Artists’ manifestos are always expanding and changing as they experience more of the world and the world around them changes. The world Abbey is making art in now is vastly different from the world of four years ago. Most manifestos are rarely ever finished; here’s a working draft of hers.​

  • To make every room I walk into accessible.

To challenge the definition of accessibility, allowing each room and company to redefine and expand the definition of what fosters accessibility as they see fit.

  • To always do the work, especially when an experience portrayed is outside of my own. To really do the work.

  • To lead with Anti-Racist Theater Practices and Conscientious Theatre Training; to be a part of dismantling the white supremacist practices that have been the foundation of our theatrical history and rehearsal room practices. I only want to work in spaces where my fellow artists feel they can bring their full selves into the room. 

 

Having a vision should not be synonymous with needing to lead the conversation. Instead, it is a directors’ job to create a collaborative culture that removes barriers, by allowing space for non text based investigation, investigation of bias, and where each individual’s experience can exist without erasure.

  • To foster intellectual rigor, insatiable curiosity, freedom and daring to play, commitment to specificity and precision of story-telling. To build an environment of creation and collaboration built on respect, and the shared sense of joy and magic of having the extraordinary privilege to create art together. 

 

One of the greatest privileges of being an artist is that our job is to inhabit and explore the lives of others. All art is personal, and all art is political. When truth in representation aligns with what an audience experiences onstage, art has the power to be transformative. There is a responsibility to work towards truth, and a cost to everything we put onstage.

  • To uplift the playwright’s vision above all else. To immerse myself and my collaborators in the world crafted by the writer, to build the foundation of our universe on their impulses and inspirations, with a dedication to discovering everything the text can offer.

  • To never make art in a vacuum. Theater is made for the audience. It is an act of creation in more than what is on the stage.

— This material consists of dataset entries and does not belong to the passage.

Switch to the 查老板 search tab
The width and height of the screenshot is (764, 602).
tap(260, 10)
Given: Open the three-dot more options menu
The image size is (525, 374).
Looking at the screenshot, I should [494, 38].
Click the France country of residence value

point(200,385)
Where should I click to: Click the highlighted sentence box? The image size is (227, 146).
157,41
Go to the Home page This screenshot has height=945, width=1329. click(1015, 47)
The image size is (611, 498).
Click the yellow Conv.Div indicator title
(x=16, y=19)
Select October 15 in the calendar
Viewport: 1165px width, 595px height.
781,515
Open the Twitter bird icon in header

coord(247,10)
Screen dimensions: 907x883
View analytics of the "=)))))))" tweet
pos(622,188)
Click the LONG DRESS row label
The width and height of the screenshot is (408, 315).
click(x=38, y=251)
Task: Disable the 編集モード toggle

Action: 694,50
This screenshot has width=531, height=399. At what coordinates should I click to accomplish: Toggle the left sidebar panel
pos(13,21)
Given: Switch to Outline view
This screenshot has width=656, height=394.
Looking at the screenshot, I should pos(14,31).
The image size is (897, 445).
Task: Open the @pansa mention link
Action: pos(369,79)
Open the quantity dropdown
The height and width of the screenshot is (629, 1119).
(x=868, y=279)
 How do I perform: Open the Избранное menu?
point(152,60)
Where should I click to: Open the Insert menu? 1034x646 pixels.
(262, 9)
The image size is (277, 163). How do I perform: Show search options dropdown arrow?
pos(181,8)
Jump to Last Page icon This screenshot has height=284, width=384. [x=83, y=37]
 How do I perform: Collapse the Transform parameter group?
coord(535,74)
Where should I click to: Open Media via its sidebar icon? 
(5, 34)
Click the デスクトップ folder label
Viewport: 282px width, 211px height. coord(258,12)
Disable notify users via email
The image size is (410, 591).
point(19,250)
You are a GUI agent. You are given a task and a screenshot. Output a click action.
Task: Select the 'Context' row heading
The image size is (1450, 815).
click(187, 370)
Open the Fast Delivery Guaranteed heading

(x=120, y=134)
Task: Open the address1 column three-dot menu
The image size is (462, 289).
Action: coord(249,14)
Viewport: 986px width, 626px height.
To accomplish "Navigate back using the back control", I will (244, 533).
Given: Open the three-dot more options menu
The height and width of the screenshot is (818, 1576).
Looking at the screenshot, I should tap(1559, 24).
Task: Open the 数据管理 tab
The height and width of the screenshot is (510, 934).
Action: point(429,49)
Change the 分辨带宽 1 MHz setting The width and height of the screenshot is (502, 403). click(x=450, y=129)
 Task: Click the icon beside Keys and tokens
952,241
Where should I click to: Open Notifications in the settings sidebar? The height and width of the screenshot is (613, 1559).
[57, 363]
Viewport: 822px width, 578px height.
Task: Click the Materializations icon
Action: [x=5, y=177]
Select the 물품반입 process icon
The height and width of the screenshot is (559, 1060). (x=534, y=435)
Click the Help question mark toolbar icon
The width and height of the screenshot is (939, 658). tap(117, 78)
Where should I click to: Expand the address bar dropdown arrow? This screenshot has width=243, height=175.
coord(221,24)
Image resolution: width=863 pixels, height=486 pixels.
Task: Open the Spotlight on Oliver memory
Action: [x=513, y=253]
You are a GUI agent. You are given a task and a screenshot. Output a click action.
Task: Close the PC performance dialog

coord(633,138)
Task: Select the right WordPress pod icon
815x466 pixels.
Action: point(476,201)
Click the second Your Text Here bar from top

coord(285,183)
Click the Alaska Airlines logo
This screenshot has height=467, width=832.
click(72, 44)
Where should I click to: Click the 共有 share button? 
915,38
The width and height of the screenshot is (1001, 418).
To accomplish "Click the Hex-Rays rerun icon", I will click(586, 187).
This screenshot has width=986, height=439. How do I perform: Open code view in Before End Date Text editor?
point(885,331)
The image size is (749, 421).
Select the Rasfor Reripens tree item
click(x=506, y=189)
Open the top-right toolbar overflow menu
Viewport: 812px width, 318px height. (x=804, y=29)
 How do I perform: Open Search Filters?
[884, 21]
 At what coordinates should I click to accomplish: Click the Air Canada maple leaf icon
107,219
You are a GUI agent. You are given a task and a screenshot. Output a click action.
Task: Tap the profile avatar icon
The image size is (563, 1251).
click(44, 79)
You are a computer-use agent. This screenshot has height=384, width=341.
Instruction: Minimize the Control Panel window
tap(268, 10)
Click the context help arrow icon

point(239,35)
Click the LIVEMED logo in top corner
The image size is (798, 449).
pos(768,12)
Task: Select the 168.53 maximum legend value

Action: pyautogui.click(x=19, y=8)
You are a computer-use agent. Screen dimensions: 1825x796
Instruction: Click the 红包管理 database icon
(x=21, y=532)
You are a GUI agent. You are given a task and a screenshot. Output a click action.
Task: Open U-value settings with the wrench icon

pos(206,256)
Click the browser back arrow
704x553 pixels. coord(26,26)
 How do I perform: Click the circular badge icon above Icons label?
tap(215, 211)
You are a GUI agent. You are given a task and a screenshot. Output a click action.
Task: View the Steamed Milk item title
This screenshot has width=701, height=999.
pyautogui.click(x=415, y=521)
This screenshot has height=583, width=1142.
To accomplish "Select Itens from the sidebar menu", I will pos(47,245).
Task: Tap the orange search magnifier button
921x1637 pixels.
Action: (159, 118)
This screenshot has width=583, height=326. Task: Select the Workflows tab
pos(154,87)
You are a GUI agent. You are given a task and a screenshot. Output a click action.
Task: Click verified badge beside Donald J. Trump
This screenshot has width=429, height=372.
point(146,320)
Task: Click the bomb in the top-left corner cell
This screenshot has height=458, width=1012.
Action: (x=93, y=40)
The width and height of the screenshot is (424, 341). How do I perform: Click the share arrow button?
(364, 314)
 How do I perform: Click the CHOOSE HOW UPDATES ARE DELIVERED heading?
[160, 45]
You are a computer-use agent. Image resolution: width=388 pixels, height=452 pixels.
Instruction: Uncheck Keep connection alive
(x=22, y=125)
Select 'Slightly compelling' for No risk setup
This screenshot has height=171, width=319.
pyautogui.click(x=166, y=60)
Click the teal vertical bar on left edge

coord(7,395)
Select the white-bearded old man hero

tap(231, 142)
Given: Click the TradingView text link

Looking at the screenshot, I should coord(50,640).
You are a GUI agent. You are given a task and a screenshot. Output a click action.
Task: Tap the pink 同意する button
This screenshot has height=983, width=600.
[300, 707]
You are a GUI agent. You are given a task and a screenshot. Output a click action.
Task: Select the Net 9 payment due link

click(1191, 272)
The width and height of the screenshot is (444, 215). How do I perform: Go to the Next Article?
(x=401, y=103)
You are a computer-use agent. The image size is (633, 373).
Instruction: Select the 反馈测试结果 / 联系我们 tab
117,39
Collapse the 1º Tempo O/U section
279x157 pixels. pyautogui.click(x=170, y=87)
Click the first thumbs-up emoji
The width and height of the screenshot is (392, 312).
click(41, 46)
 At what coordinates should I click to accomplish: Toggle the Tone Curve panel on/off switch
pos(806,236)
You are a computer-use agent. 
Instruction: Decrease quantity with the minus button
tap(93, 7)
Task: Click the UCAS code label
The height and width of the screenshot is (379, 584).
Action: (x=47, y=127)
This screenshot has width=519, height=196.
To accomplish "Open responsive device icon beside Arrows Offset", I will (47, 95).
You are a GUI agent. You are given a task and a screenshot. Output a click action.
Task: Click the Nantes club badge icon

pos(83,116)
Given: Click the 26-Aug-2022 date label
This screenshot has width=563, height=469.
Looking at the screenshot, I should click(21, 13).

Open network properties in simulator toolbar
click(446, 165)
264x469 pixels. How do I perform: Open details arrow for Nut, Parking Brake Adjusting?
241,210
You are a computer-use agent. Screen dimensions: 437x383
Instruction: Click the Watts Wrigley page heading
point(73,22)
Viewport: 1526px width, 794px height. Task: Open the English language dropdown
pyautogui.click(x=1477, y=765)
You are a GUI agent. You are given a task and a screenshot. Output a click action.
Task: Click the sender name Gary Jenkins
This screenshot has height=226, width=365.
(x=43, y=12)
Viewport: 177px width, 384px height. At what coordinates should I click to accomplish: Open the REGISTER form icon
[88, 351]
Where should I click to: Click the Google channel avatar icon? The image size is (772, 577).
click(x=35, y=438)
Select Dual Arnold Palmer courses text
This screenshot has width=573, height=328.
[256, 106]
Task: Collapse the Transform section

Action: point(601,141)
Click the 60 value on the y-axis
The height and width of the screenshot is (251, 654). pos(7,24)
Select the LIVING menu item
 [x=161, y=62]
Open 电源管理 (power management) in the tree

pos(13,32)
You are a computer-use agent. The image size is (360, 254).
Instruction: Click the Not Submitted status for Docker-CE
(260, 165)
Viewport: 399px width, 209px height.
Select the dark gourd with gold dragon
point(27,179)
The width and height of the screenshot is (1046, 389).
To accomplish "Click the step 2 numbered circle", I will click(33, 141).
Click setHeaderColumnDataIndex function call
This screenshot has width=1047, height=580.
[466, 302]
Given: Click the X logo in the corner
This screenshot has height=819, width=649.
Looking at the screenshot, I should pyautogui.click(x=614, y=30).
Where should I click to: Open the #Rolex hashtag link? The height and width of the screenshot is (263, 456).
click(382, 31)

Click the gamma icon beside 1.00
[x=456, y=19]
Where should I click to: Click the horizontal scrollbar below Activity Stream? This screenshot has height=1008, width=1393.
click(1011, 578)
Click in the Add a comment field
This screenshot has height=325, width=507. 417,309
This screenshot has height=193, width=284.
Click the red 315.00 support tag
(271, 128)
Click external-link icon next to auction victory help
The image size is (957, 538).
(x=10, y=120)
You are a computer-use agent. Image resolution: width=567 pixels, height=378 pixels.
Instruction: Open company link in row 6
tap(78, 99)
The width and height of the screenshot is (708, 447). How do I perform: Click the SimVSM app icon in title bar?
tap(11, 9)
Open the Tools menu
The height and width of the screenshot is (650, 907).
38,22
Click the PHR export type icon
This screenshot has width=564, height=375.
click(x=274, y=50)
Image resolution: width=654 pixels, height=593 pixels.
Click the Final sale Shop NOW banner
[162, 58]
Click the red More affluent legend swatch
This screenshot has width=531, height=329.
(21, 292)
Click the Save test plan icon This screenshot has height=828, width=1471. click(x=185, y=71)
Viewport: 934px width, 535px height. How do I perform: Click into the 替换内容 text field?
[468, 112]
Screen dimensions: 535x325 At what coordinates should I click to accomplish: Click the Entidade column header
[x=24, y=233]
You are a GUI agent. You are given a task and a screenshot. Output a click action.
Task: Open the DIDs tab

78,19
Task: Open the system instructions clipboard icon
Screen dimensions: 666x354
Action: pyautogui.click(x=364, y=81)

Theater has the power to bring new communities together, challenge beliefs, and spark dialogue. In the way theater is structured, we build a community, each night, over and over again, from scratch as a new audience walks in our doors.

 

Theater is an act of service, and when we forget the push and pull with what should be an ever expanding audience, we limit its transformative power.

  • To create art that scares the shit out of me, makes me question my own ideals, sings with poetry, investigates the ethics of representation, and challenges the idea of form. To seek delight in mystery, and remember the power of wonder.